On a scale of one to 10, it hurt like an 11. When the final curtain fell on the Virginia ...

On a scale of one to 10, it hurt like an 11.

When the final curtain fell on the Virginia Union University Lady Panthers’ basketball season, it dropped with a bone-chilling thud, and long before anyone expected.

In the most improbable of upsets, VUU’s season ended with a 63-56 loss last Friday to Bowie State University in the NCAA Atlantic Region quarterfinals at Barco-Stevens Hall on the VUU campus.

“I want to apologize to Virginia Union and the community. I thought we would carry the torch further,” Coach AnnMarie Gilbert said afterward.

With a sweet sigh, she added, “We had a great season.”

That is indisputable. But no one, except perhaps for some spirited ladies from Maryland, felt the Panthers’ coach would be speaking in the past tense so early.

If there were betting lines on women’s NCAA Division II hoops, VUU would have been a prohibitive favorite.

Finishing 28-3, Coach Gilbert’s Lady Panthers were ranked No. 4 nationally and No. 1 in the NCAA Atlantic Region. The team had lost only once in three years at Barco-Stevens Hall.     

The team also won the NCAA Atlantic region title for the past two years.

And this season, the Lady Panthers had routed the eighth-seed Bowie State Bulldogs three times with a combined 49 points. The most recent trouncing was in the CIAA final on March 3 in Charlotte, N.C., where the Lady Panthers beat the Bulldogs 73-57.

Here’s how Bowie State Coach Shadae Swan summed it up:

“You know when you lose to someone on the playground, you say, ‘Run it back,’ meaning let’s go again. Tonight, we ran it back.”

There were mitigating circumstances, for sure.

Dynamic VUU freshman Shameka McNeill suffered a knee injury during the CIAA Tournament and was unavailable to play in the NCAA regional game.

And VUU’s All-CIAA seniors, Alexis Johnson and Rachael Pecota, couldn’t escape the Bulldogs’ sharp defensive claws.

On season, Johnson and Pecota averaged a combined 32.3 points and 17.7 rebounds.

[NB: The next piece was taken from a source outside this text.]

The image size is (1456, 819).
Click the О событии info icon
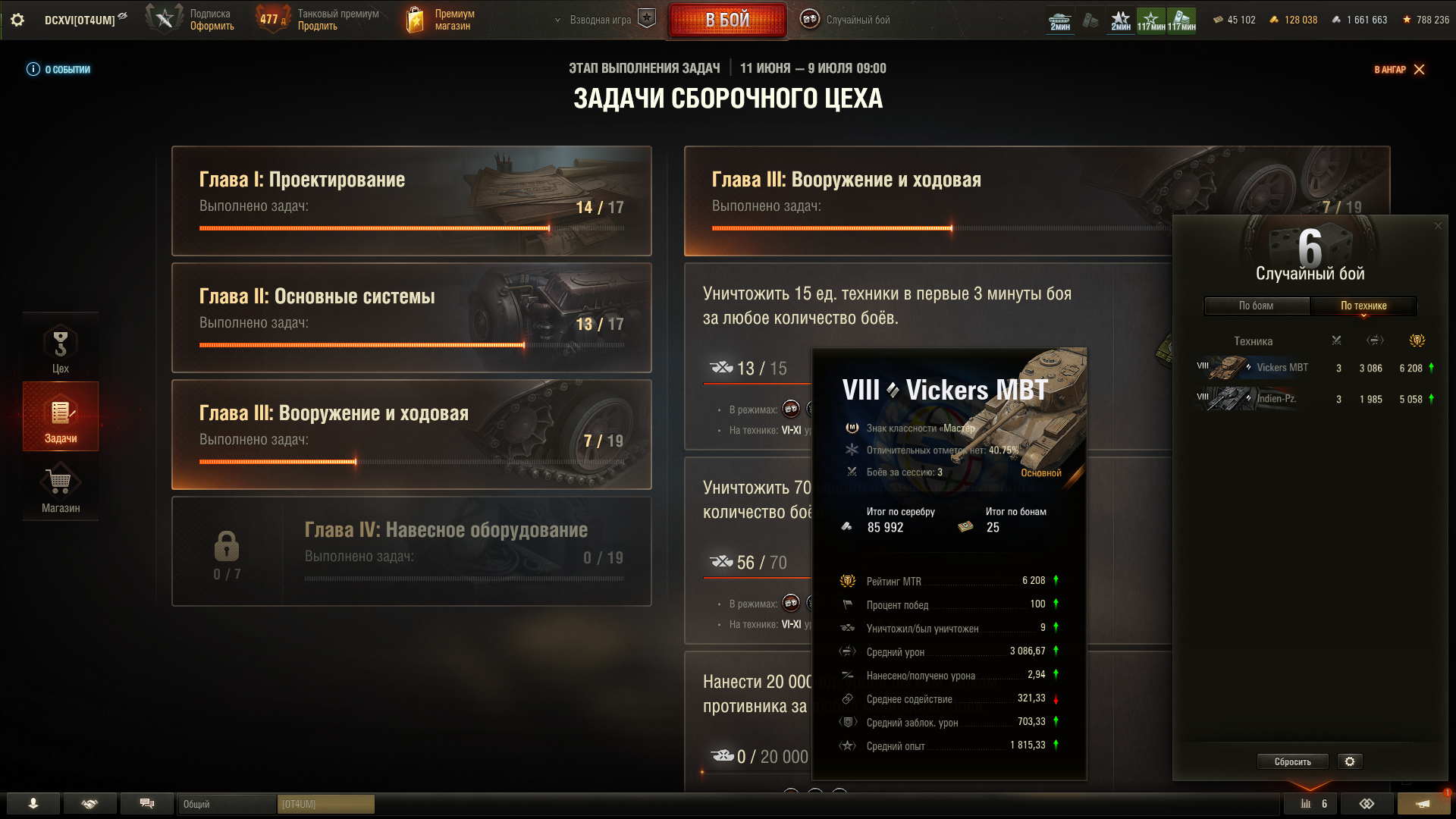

In what would be their final game, they settled for 12 points and 12 rebounds.

Try as they may, others couldn’t fill the void.

Gracious in defeat, Coach Gilbert credited Bowie State with “disrupting our rhythm, our flow,” with a more aggressive “man” defense they hadn’t seen previously.

Dueling, high-volume pep bands also contributed to the chaos. It was the epitome of “March Madness.”  

And then there was the heckler.

For much of the second half, a passionate VUU fan seated in the front row at midcourt picked on Bowie State guard Kyah Proctor.

“You’re tired! You’re tired!” the heckler shouted. “You can’t play the whole game.”

Proctor politely smiled and kept going, finishing with 22 points, including three 3-pointers that were like daggers to the home team.

And she played the full 40 minutes.

The heckler “was my motivation,” Proctor said. “I drew my energy from him.”         

The loss marked the final game for five VUU seniors, who will be hard to replace and won’t soon be forgotten.

Still, a strong cast will return to VUU next season, including the McNeill twins, Shameka and Shareka, promising center Jasmine Carter from John Marshall High School and others.

Coach Gilbert has proven to be a master recruiter, landing one star after another in three superb seasons on Lombardy Street.

Time heals, as the saying goes, but some sores are worse than others.

By next November, facing a brand new season, the anguish from the night someone “let the dogs out” will be forgotten — maybe.